Socialismo cubano (singularidad política y económica) o barbarie global (conocida explotación revestida con el aura mágica del consumo) parece ser una de las disyuntivas teóricas y prácticas para este arranque del siglo XXI. En realidad, poco o nada podemos decir sobre la transformación (aparente o real) que están llevando a cabo los dirigentes cubanos. Poco o nada -por el momento- se puede decir (alabar las reformas que favorezcan la vida cotidiana de la población; criticar, en algún caso, la excesiva aceleración -de cara a Occidente- de determinados procesos de afirmación de la individualidad), porque compartir el destino vital e intelectual de un proceso político y cultural, moral y simbólico, significa respetar sus pasos, ver hacia dónde camina esta nueva etapa, sin FC al mando, de la Revolución. La democracia -repiten sin tregua los líderes del mercado- consiste en respetar la autonomía de la voluntad del otro, su espacio de libertad e integración. Hagamos, pues, lo mismo y observemos los acontecimientos cubanos con la atención que cualquier proceso político complejo requiere.

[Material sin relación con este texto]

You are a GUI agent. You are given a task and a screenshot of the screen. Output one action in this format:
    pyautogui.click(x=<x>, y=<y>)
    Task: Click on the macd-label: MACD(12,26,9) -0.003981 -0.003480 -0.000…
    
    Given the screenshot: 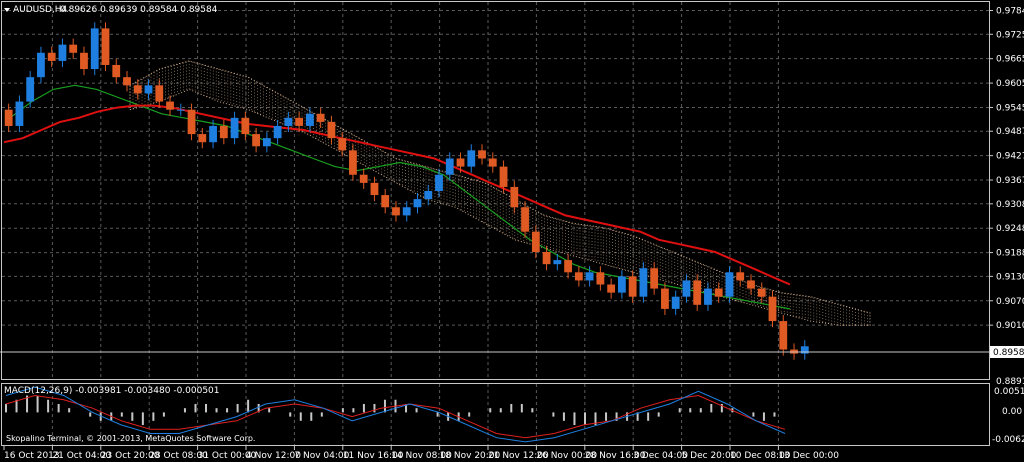 What is the action you would take?
    pyautogui.click(x=112, y=391)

La ingerencia, práctica habitual de los EE.UU. desde su fundación, no debe ser, una vez más, norma de uso. Si la Revolución se desvía de su línea de conquistas sociales y desarrollo humano, si el proceso deja de ser un referente para los oprimidos del mundo, no hará falta leer artículos de FC, del Financial Times o las burdas copias de El País; los propios cubanos, revolucionarios o no, lo dirán.